Though Kodak has evolved its business into the digital realm — including photo printers, imaging peripherals, digital capture technology, and online services — many industry observers have said that the company needed to adapt more rapidly amid a fast-changing market with far more players.

In chain drug stores, changes in the front end of the store in recent years reflect the reversal of Kodak's fortunes.

Gone is the large photo department housing film dropoff and processing services along with racks and shelves of film, disposable film cameras and other film camera accessories — once a bastion of the local drug store. These days, chains such as CVS/pharmacy, Walgreens and Rite Aid have slimmed down their photo areas mainly to self-serve kiosks for printing digital photos and creating and ordering photo gifts, as well as a limited selection of inexpensive digital cameras, digital disposable cameras, flash storage devices and digital photo frames. Chains, too, are steering customers to their websites for ordering photo prints and gifts.

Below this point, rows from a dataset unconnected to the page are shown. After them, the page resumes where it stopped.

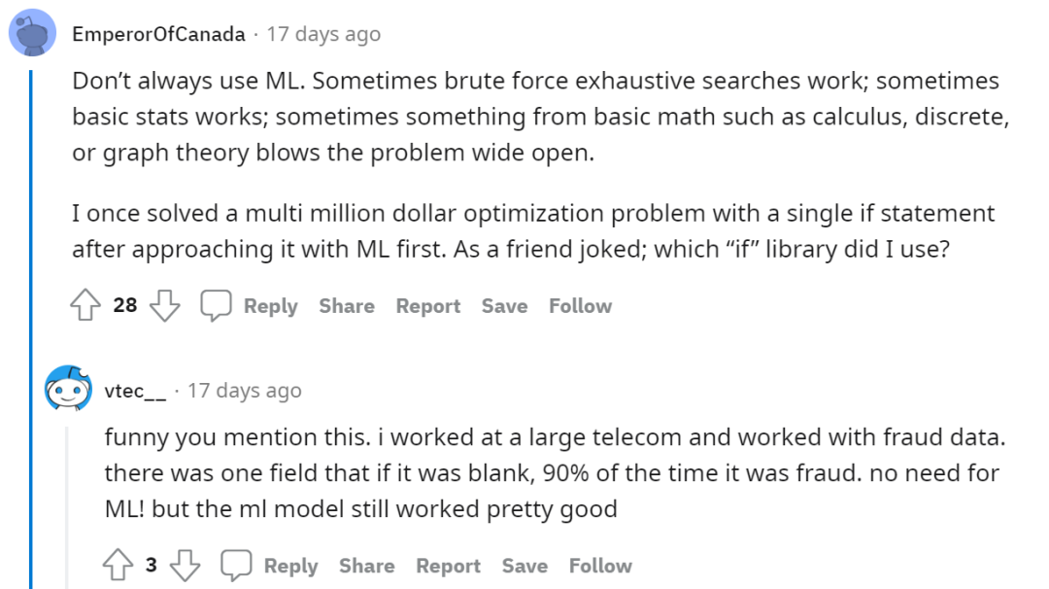The image size is (1049, 589).
Task: Open EmperorOfCanada's user profile link
Action: click(158, 34)
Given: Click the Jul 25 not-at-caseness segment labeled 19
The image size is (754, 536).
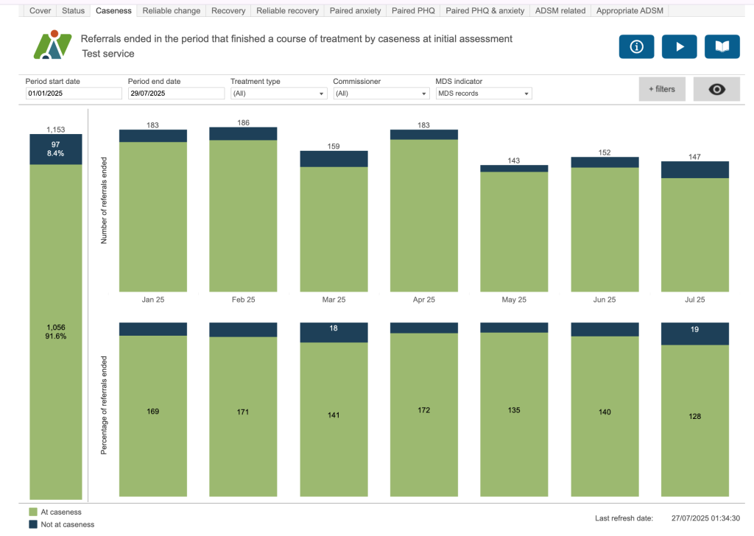Looking at the screenshot, I should pyautogui.click(x=694, y=334).
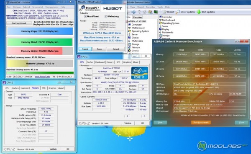Screen dimensions: 251x154
Task: Click the Memory-Copy result bar
Action: pyautogui.click(x=40, y=31)
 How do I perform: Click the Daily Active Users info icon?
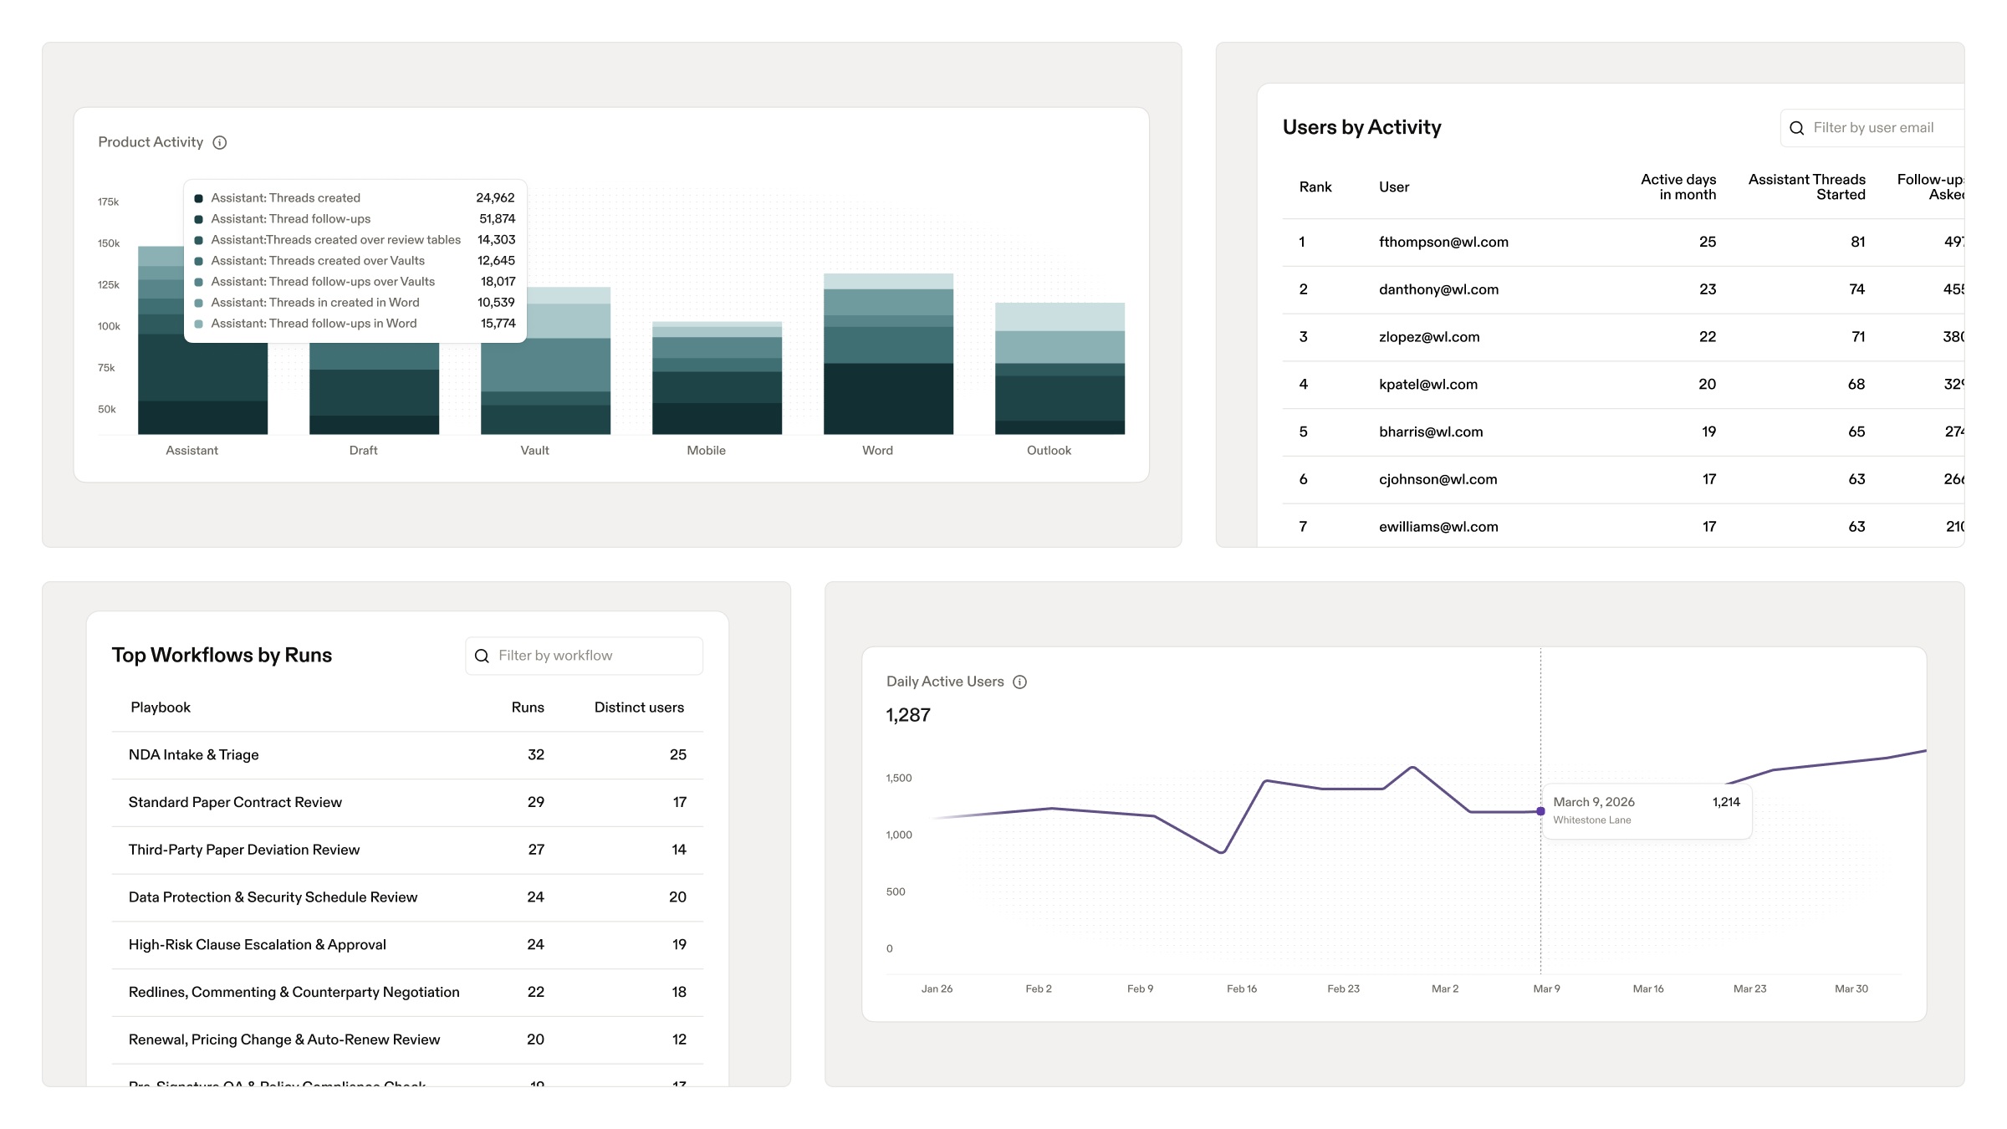tap(1019, 682)
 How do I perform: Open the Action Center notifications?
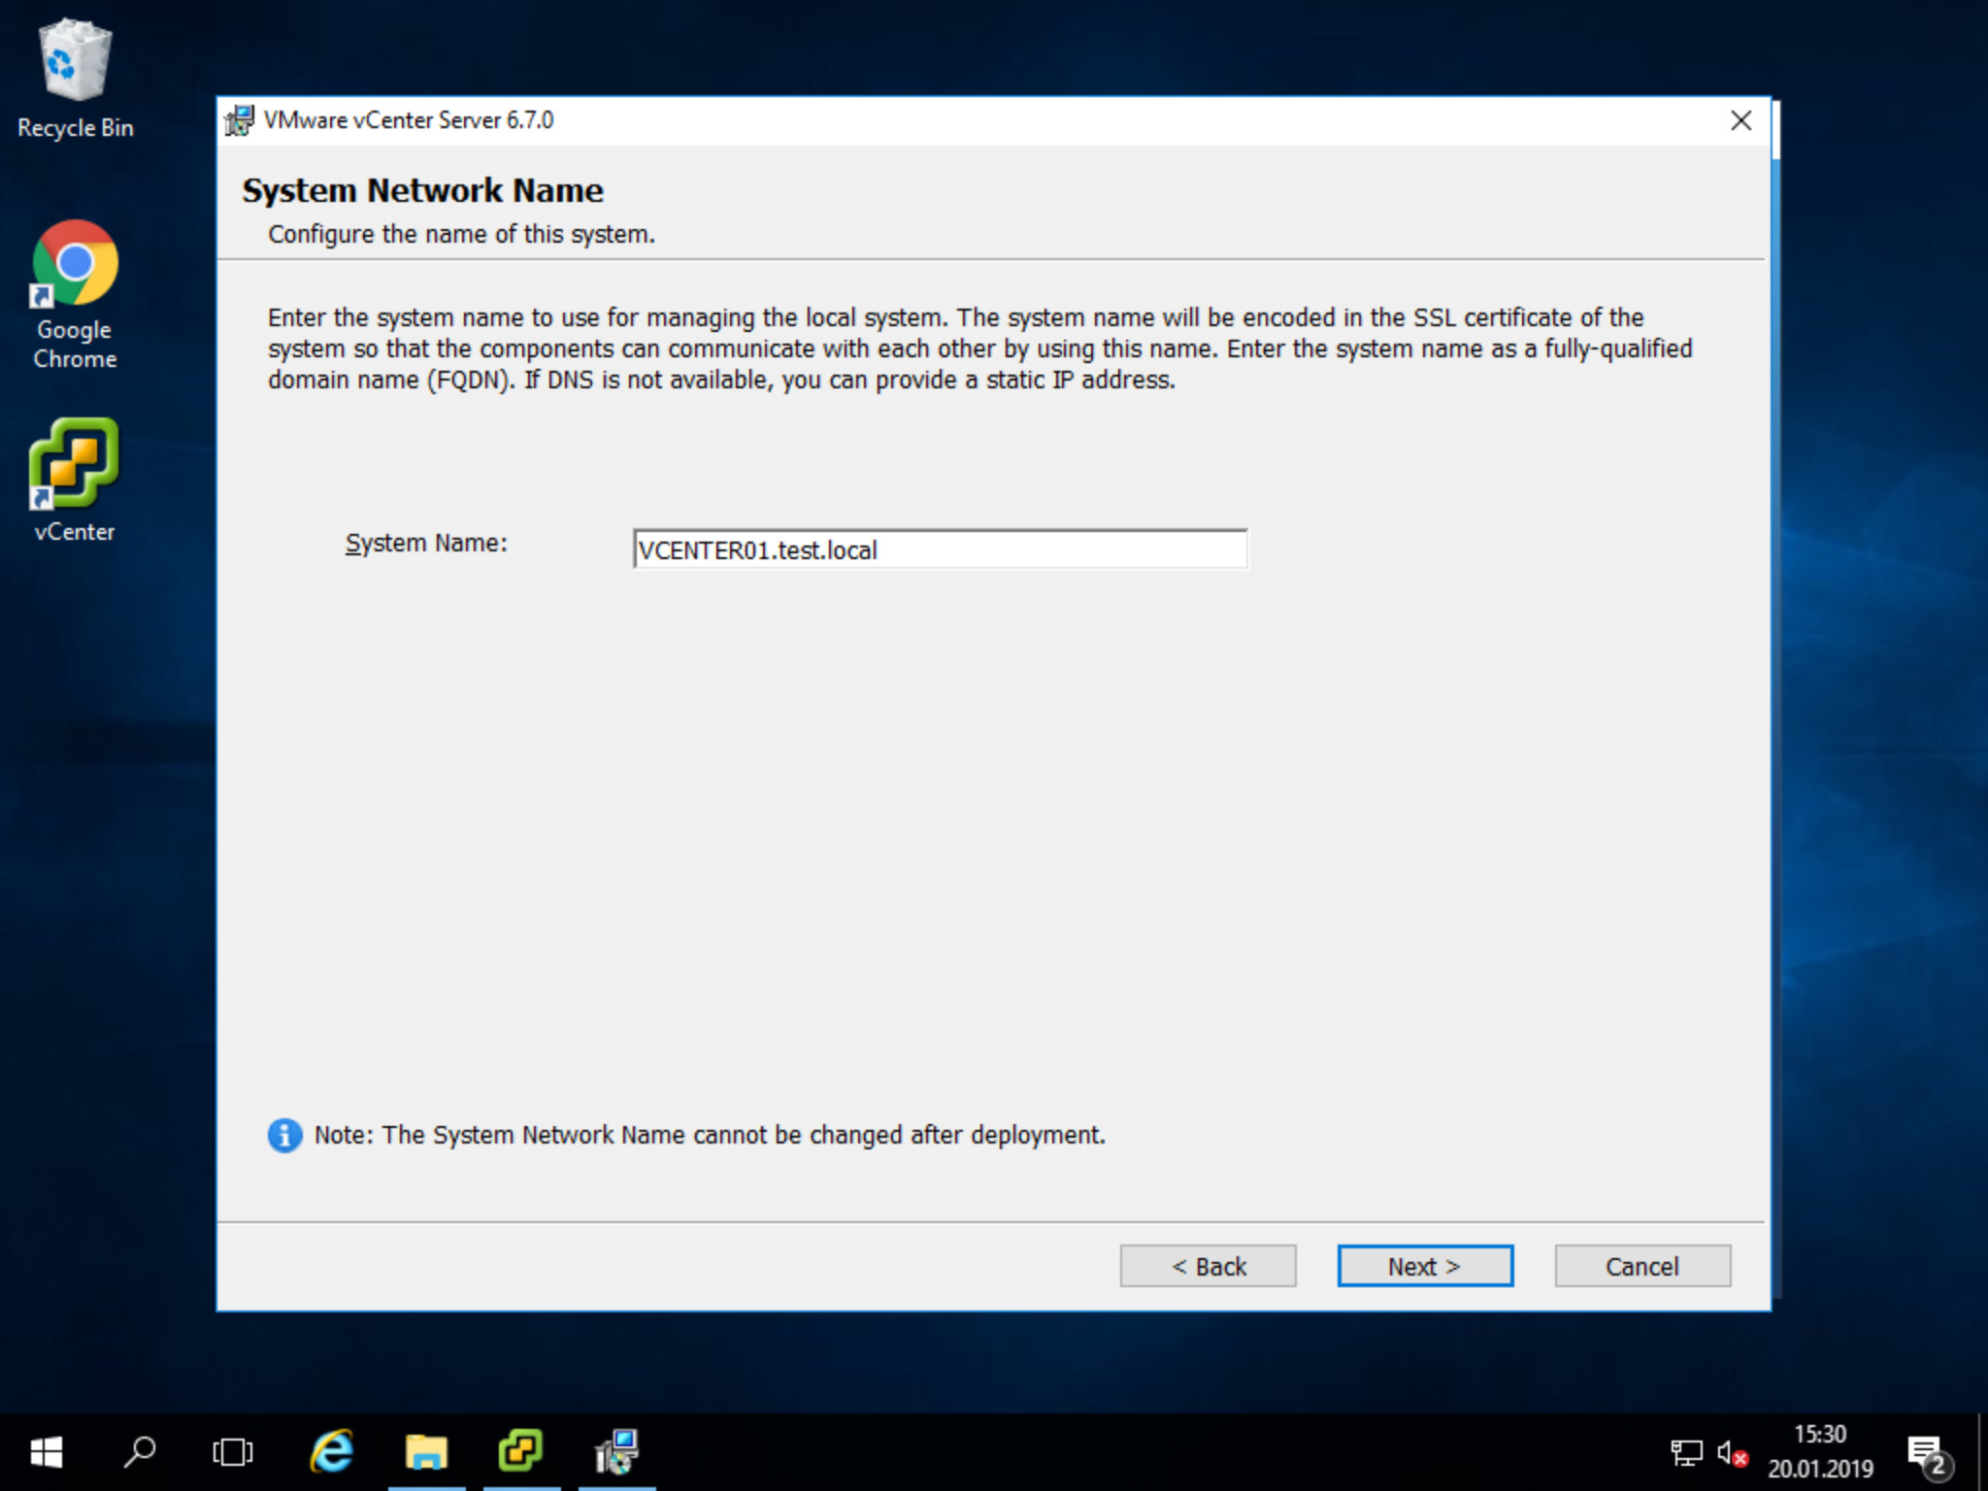[1927, 1453]
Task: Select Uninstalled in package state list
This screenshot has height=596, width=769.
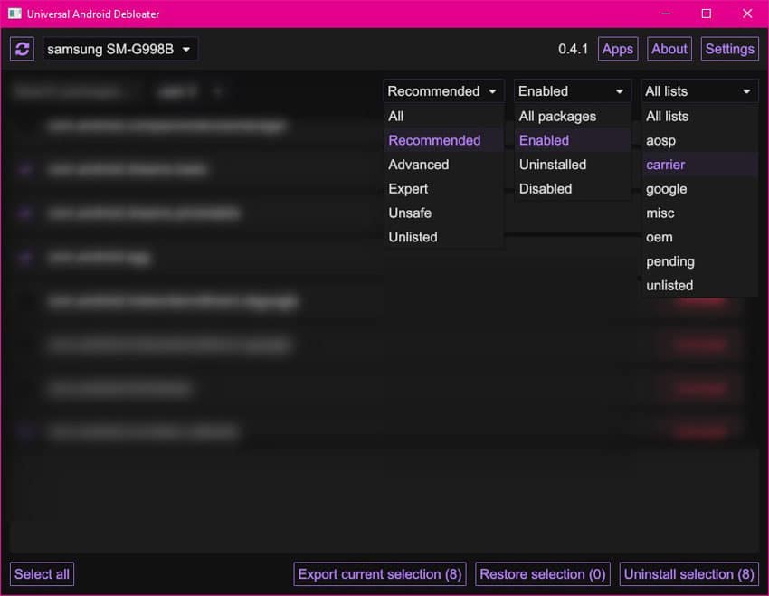Action: pos(552,165)
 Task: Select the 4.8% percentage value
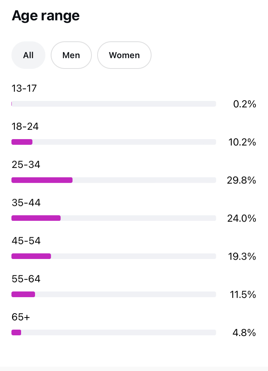(244, 333)
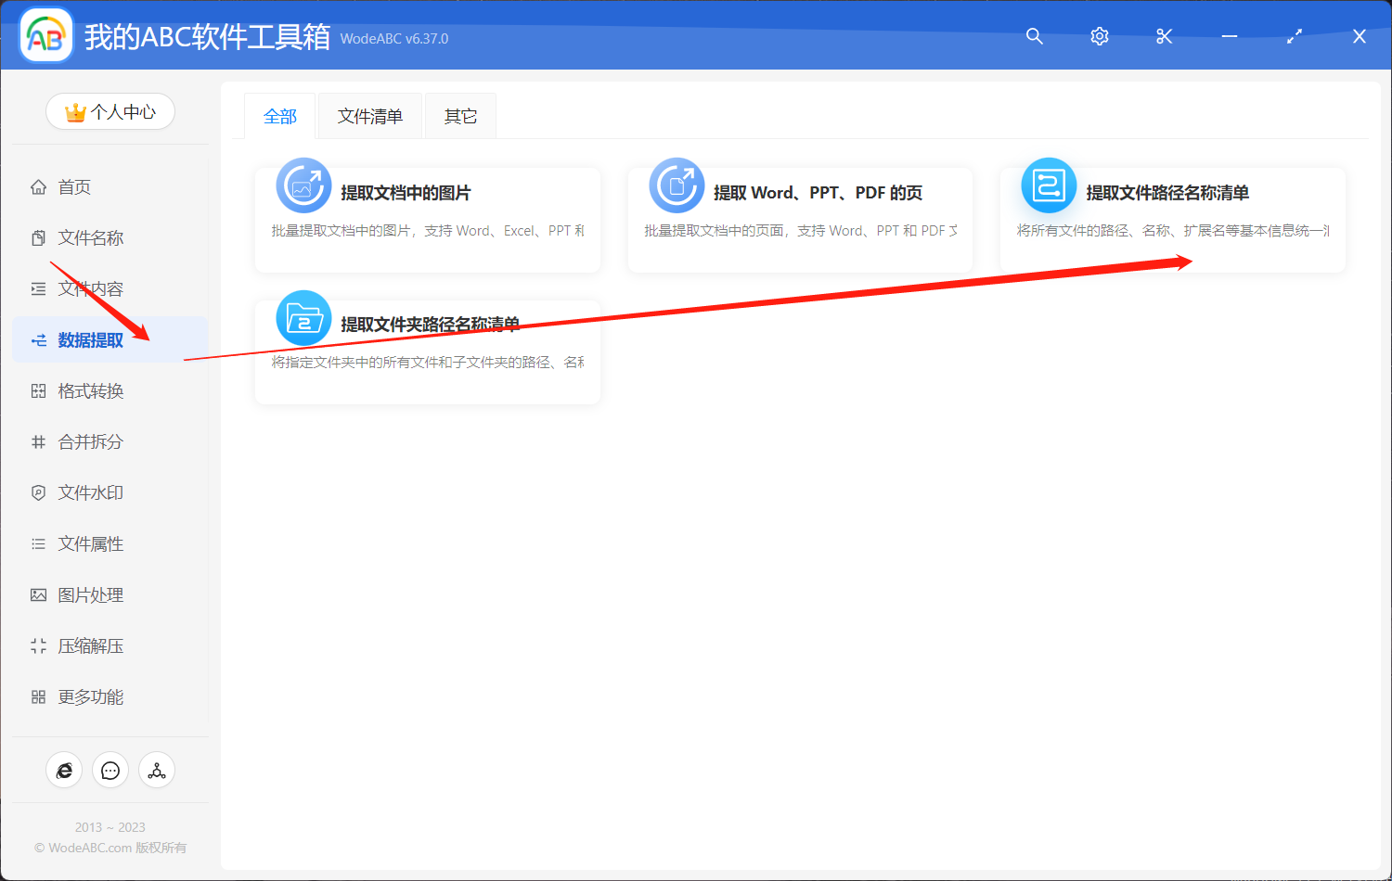This screenshot has height=881, width=1392.
Task: Open the 个人中心 panel
Action: coord(110,110)
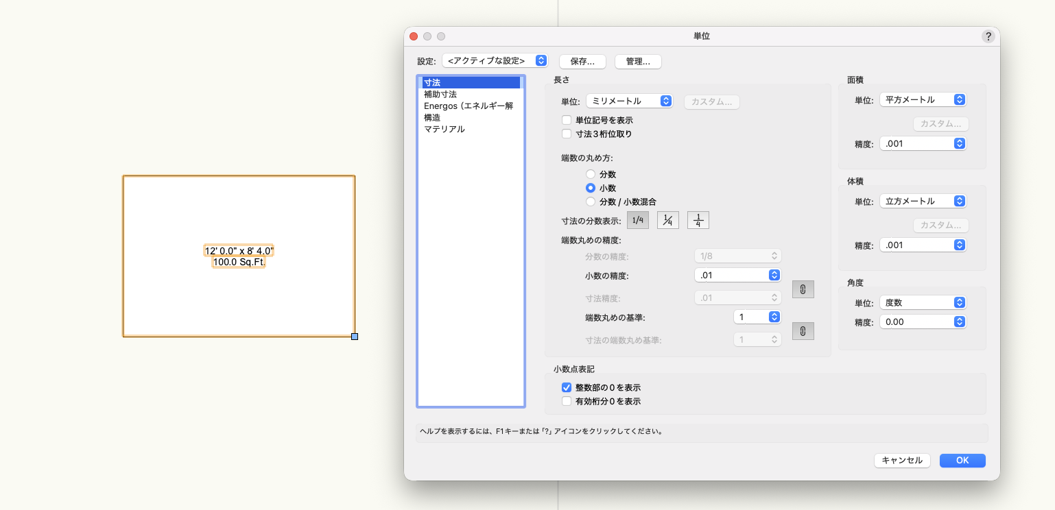
Task: Expand the 小数の精度 .01 dropdown
Action: (737, 275)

On Thursday, Kodak stressed that it has "made pioneering investments in digital and materials deposition technologies in recent years" and said that in 2011 the company generated about 75% of its revenue from digital businesses.

Perez stated, "Chapter 11 gives us the best opportunities to maximize the value in two critical parts of our technology portfolio: our digital capture patents, which are essential for a wide range of mobile and other consumer electronic devices that capture digital images and have generated over $3 billion of licensing revenues since 2003; and our breakthrough printing and deposition technologies, which give Kodak a competitive advantage in our growing digital businesses."